The lines to copy are those in the records below that hold the word "button".

EXERCISE MATERIAL:
-*-
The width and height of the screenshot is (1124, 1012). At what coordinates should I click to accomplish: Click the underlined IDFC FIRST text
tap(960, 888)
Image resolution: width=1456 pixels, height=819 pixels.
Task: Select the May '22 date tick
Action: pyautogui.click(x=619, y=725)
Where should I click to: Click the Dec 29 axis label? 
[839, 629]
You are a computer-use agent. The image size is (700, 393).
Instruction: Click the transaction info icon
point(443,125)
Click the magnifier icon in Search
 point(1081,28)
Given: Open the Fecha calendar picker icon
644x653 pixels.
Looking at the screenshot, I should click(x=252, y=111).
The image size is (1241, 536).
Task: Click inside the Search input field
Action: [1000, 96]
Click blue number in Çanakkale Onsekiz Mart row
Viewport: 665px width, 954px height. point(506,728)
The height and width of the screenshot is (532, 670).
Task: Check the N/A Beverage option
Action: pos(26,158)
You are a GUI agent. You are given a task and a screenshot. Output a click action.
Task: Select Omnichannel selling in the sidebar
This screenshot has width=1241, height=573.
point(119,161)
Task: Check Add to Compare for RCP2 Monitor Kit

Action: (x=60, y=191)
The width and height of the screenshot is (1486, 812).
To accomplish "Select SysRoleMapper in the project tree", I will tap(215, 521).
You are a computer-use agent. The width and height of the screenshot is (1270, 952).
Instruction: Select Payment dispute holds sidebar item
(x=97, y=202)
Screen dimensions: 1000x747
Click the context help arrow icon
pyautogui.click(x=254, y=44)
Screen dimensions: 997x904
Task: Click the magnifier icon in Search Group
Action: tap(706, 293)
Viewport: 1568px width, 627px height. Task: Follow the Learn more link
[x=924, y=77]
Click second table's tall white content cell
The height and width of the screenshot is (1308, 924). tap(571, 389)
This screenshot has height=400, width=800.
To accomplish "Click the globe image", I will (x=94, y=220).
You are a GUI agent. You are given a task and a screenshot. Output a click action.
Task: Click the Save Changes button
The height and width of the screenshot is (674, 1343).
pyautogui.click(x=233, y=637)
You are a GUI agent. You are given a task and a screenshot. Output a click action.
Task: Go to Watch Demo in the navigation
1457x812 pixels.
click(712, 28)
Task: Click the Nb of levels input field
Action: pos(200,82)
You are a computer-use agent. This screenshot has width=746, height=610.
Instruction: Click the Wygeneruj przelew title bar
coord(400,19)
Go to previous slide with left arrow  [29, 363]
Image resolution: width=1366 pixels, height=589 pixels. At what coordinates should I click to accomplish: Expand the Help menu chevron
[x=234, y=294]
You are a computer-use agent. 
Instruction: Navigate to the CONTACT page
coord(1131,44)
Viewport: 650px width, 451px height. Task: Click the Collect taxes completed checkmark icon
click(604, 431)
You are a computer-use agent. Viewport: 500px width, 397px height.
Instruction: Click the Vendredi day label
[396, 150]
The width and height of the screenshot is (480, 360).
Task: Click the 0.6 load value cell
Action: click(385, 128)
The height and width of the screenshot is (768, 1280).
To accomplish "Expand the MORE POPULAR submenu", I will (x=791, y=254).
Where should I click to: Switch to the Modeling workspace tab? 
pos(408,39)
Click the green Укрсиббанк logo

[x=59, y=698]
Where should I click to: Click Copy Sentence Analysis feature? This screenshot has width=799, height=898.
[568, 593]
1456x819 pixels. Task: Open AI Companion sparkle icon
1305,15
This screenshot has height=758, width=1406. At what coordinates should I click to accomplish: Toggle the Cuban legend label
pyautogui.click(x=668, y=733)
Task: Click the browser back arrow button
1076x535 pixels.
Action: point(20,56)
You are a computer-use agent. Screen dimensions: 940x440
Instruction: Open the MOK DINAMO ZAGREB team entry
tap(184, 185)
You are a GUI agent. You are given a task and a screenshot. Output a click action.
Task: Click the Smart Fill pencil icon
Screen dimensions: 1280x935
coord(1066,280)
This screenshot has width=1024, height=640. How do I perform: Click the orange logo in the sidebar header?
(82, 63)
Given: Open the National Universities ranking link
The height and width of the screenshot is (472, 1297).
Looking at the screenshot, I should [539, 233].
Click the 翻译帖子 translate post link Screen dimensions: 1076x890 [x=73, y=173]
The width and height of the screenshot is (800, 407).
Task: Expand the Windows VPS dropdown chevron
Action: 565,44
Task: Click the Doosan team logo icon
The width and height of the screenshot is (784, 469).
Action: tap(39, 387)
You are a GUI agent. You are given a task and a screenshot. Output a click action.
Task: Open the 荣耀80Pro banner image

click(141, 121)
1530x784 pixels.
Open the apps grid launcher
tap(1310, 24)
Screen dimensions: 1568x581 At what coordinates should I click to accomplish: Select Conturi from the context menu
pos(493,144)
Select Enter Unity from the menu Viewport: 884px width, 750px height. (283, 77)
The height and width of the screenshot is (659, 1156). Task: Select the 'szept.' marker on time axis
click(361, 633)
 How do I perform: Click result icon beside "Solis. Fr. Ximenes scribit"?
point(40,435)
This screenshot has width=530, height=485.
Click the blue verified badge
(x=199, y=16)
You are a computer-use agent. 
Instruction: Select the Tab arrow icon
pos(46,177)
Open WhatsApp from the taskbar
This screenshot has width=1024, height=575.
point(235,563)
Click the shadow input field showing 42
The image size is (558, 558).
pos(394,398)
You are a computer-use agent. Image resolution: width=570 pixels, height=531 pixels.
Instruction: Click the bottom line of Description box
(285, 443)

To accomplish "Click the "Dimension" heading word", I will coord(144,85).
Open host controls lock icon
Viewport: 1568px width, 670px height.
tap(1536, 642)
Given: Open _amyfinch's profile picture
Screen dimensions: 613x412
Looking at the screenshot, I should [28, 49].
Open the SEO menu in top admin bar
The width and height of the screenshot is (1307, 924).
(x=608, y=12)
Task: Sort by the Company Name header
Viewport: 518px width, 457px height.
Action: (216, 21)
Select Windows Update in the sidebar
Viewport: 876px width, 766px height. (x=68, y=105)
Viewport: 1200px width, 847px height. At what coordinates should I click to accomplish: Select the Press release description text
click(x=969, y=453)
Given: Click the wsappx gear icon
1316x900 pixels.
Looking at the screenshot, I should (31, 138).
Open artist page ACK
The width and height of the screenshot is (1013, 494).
-*-
EXERCISE SOLUTION:
Task: Click the Save Changes button
Task: Click the browser back arrow button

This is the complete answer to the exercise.